Posted on September 8, 2016

With one in two Australian children reported to have tooth decay in their permanent teeth by age 12, researchers from the University of Sydney believe they have identified some nanoscale elements that govern the behavior of our teeth.

Material and structures engineers worked with dentists and bioengineers to map the exact composition and structure of tooth enamel at the atomic scale. Using a relatively new microscopy technique called atom probe tomography, their work produced the first-ever three-dimensional maps showing the positions of atoms critical in the decay process.

The new knowledge on atom composition at the nanolevel has the potential to aid oral health hygiene and caries prevention, and has been published today in the journal Science Advances.

Professor Julie Cairney, Material and Structures Engineer in the Faculty of Engineering and Information Technologies, said, “The dental professionals have known that certain trace ions are important in the tough structure of tooth enamel but until now it had been impossible to map the ions in detail. The structure of human tooth enamel is extremely intricate and while we have known that magnesium, carbonate and fluoride ions influence enamel properties scientists have never been able to capture its structure at a high enough resolution or definition.
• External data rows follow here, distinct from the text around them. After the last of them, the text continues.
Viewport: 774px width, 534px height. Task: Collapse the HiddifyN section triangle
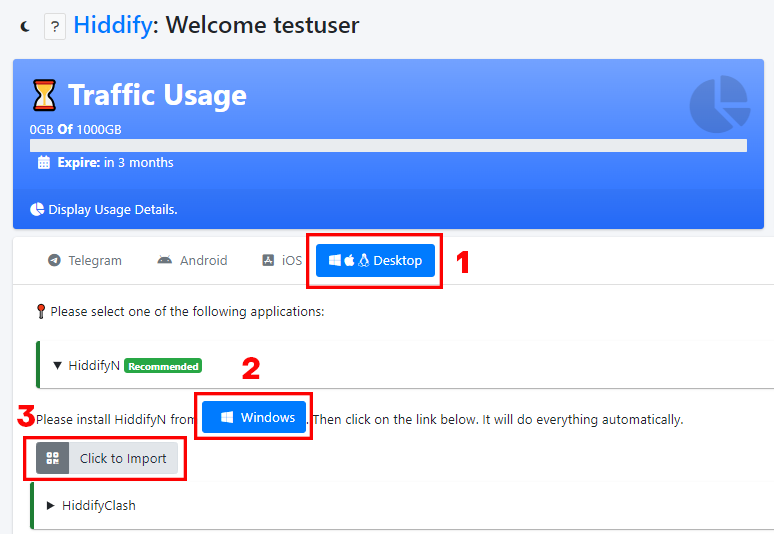tap(57, 366)
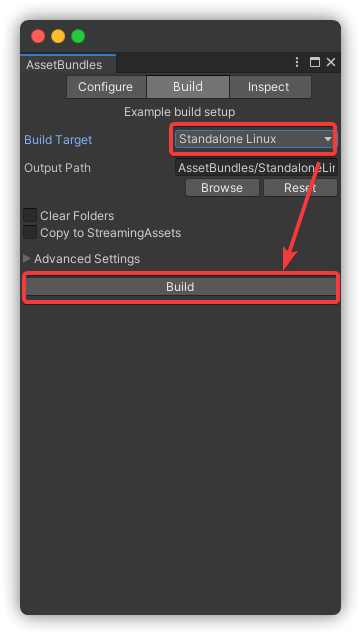Screen dimensions: 361x635
Task: Click the yellow macOS minimize window button
Action: coord(58,36)
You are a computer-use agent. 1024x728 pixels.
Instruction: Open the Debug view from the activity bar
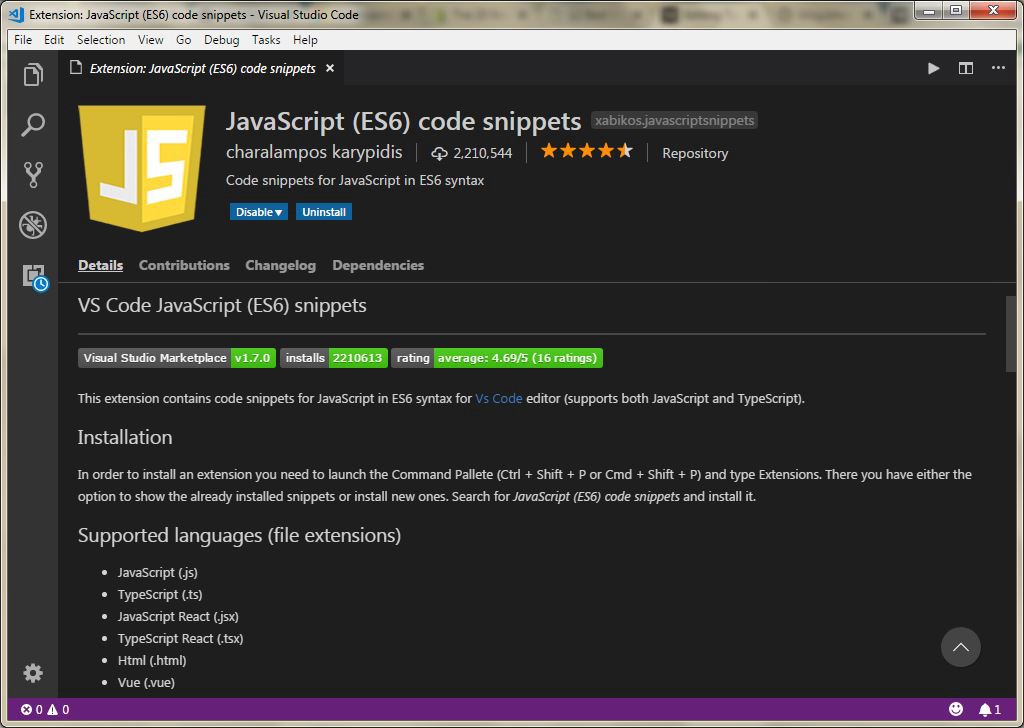pos(33,225)
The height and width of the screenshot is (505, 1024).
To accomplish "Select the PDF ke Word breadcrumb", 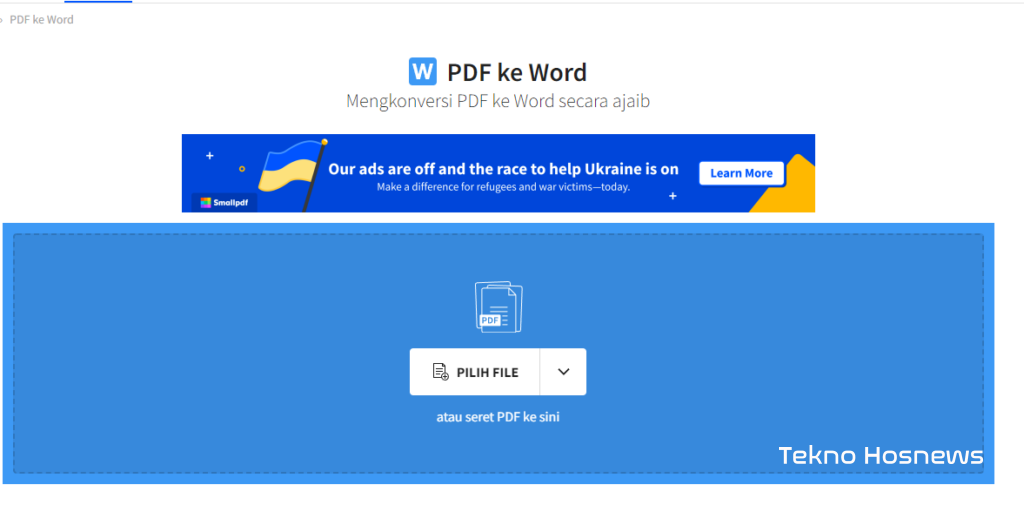I will tap(42, 20).
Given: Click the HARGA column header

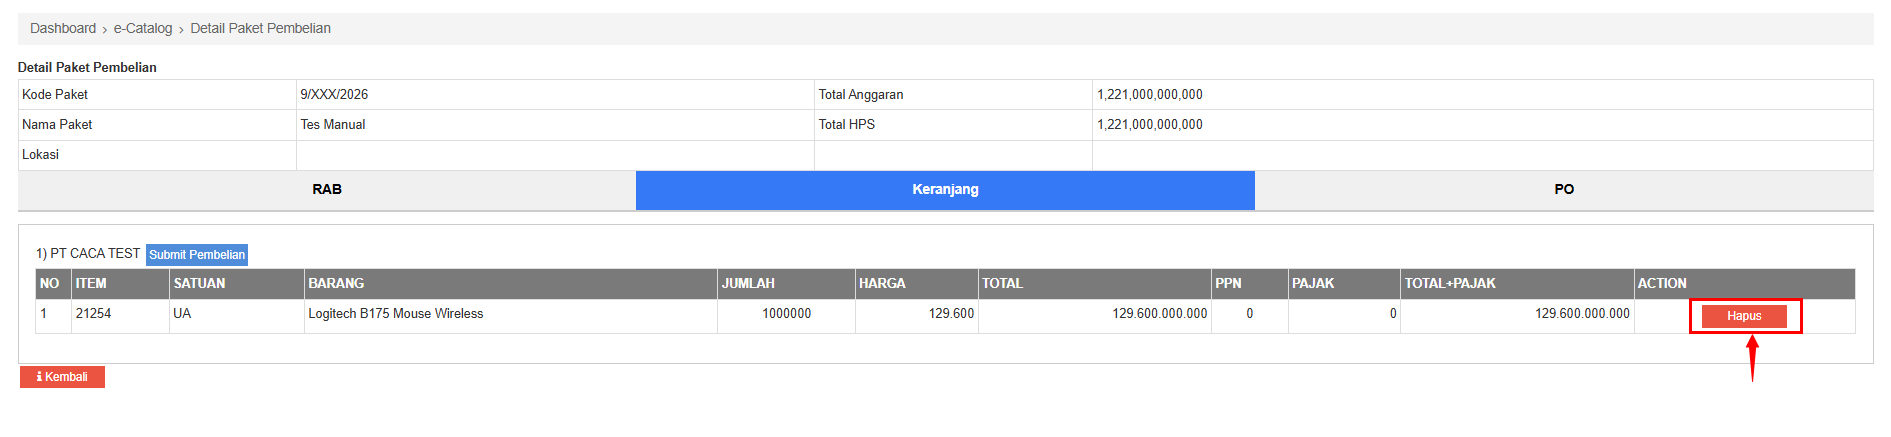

“What we have found are the magnesium-rich regions between the hydroxyapatite nanorods that make up the enamel. This means we have the first direct evidence of the existence of a proposed amorphous magnesium-rich calcium phosphate phase that plays an essential role in governing the behavior of teeth. “

Co-lead researcher on the study, Dr Alexandre La Fontaine from the University’s Australian Centre for Microscopy and Microanalysis, said, “We were also able to see nanoscale ‘clumps’ of organic material, which indicates that proteins and peptides are heterogeneously distributed within the enamel rather than present along all the nanorod interfaces, which was what was previously suggested. The mapping has the potential for new treatments designed around protecting against the dissolution of this specific amorphous phase. The new understanding of how enamel forms will also help in tooth remineralization research.”